I plan to reclaim the DAX_LOCK bit (and the DAX_EMPTY bit for that
matter), instead using a special DAX_LOCK value. DAX is almost free of
assumptions about the other bits in a locked entry, and this will remove
the assuption that there's a PMD bit in the entry.
How does this look?
diff --git a/fs/dax.c b/fs/dax.c
index 9bcce89ea18e..7681429af42f 100644
--- a/fs/dax.c
+++ b/fs/dax.c
@@ -351,20 +351,20 @@ static struct page *dax_busy_page(void *entry)
* @page: The page whose entry we want to lock
*
* Context: Process context.
- * Return: %true if the entry was locked or does not need to be locked.
+ * Return: A cookie to pass to dax_unlock_mapping_entry() or %NULL if the
+ * entry could not be locked.
*/
-bool dax_lock_mapping_entry(struct page *page)
+void *dax_lock_mapping_entry(struct page *page)
{
XA_STATE(xas, NULL, 0);
void *entry;
- bool locked;
/* Ensure page->mapping isn't freed while we look at it */
rcu_read_lock();
for (;;) {
struct address_space *mapping = READ_ONCE(page->mapping);
- locked = false;
+ entry = NULL;
if (!dax_mapping(mapping))
break;
@@ -375,7 +375,7 @@ bool dax_lock_mapping_entry(struct page *page)

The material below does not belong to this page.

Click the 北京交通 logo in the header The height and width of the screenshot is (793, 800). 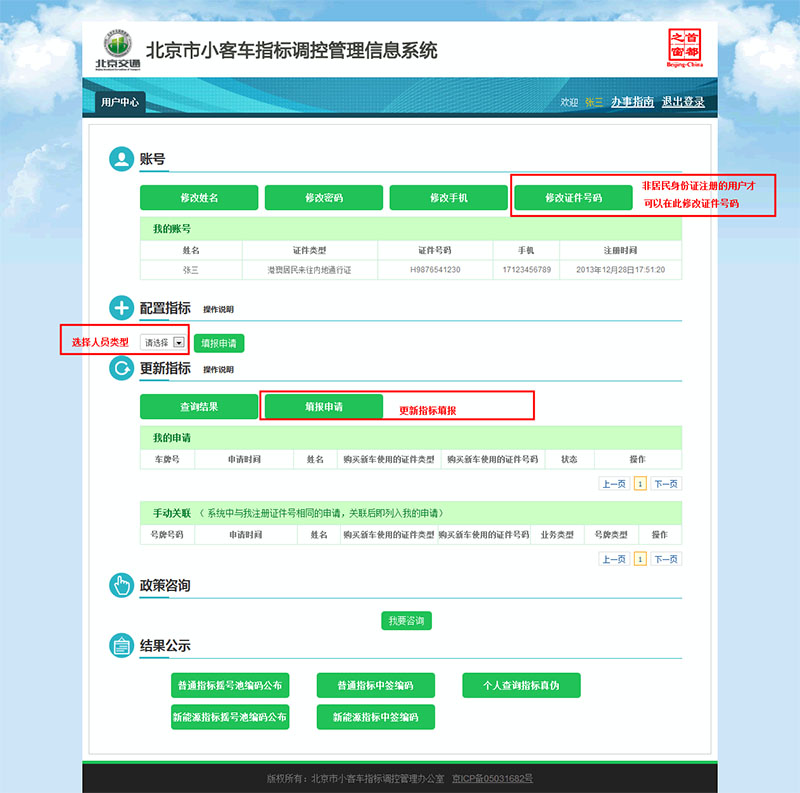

* otherwise we would not have a valid pfn_to_page()
* translation.
*/
- locked = true;
+ entry = (void *)1;
if (S_ISCHR(mapping->host->i_mode))
break;
@@ -400,22 +400,17 @@ bool dax_lock_mapping_entry(struct page *page)
break;
}
rcu_read_unlock();
- return locked;
+ return entry;
}
-void dax_unlock_mapping_entry(struct page *page)

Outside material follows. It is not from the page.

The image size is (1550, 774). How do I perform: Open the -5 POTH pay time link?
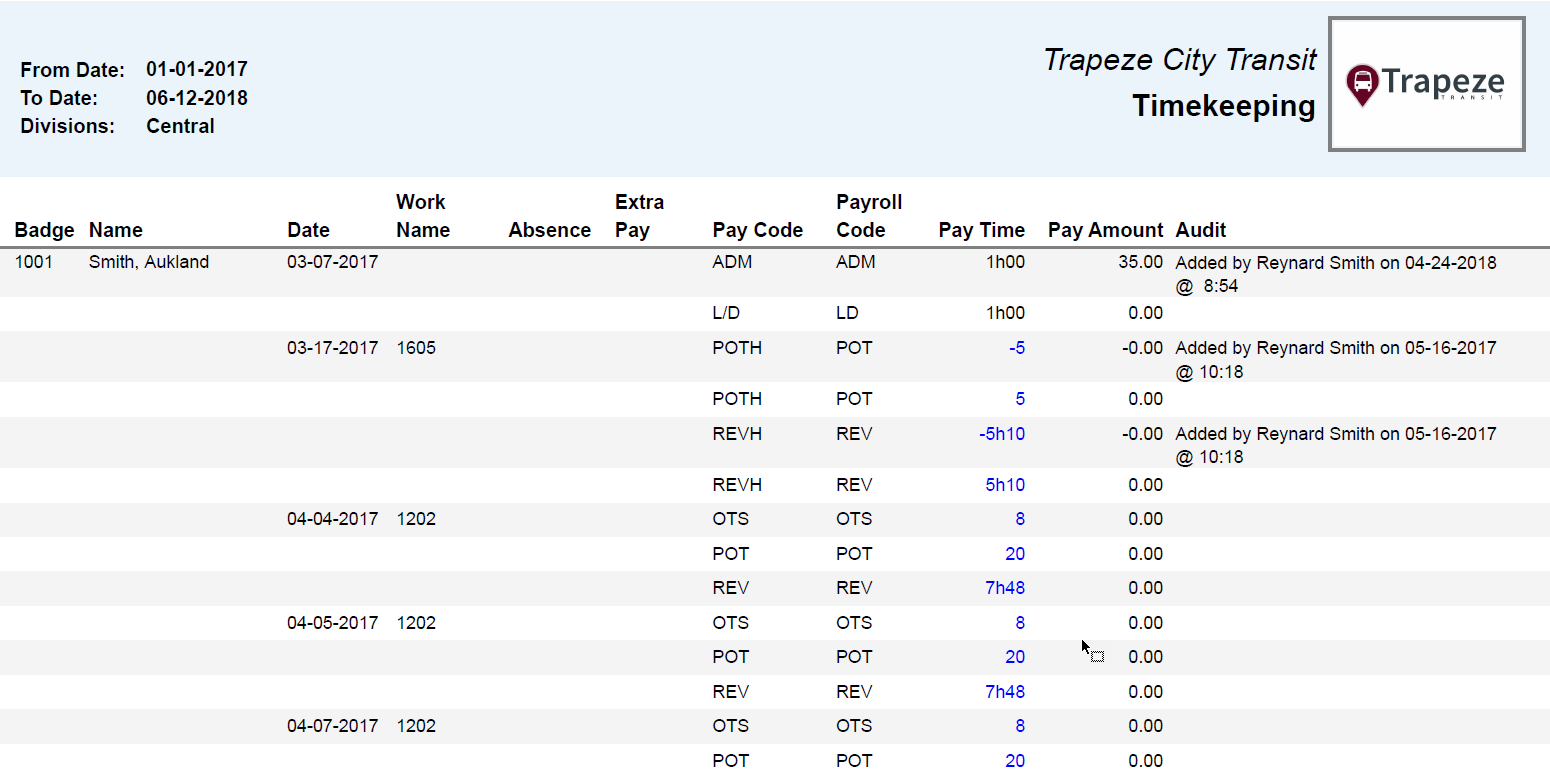1018,347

+void dax_unlock_mapping_entry(struct page *page, void *entry)
{
struct address_space *mapping = page->mapping;
XA_STATE(xas, &mapping->i_pages, page->index);
- void *entry;
if (S_ISCHR(mapping->host->i_mode))
return;
- rcu_read_lock();
- entry = xas_load(&xas);
- rcu_read_unlock();
- entry = dax_make_entry(page_to_pfn_t(page), dax_is_pmd_entry(entry));
dax_unlock_entry(&xas, entry);
}
diff --git a/include/linux/dax.h b/include/linux/dax.h
index 450b28db9533..bc143c2d6980 100644
--- a/include/linux/dax.h
+++ b/include/linux/dax.h
@@ -88,8 +88,8 @@ int dax_writeback_mapping_range(struct address_space *mapping,
struct block_device *bdev, struct writeback_control *wbc);
struct page *dax_layout_busy_page(struct address_space *mapping);
-bool dax_lock_mapping_entry(struct page *page);
-void dax_unlock_mapping_entry(struct page *page);
+void *dax_lock_mapping_entry(struct page *page);
+void dax_unlock_mapping_entry(struct page *page, void *entry);
#else
static inline bool bdev_dax_supported(struct block_device *bdev,
int blocksize)
@@ -122,14 +122,14 @@ static inline int dax_writeback_mapping_range(struct address_space *mapping,
return -EOPNOTSUPP;
}
-static inline bool dax_lock_mapping_entry(struct page *page)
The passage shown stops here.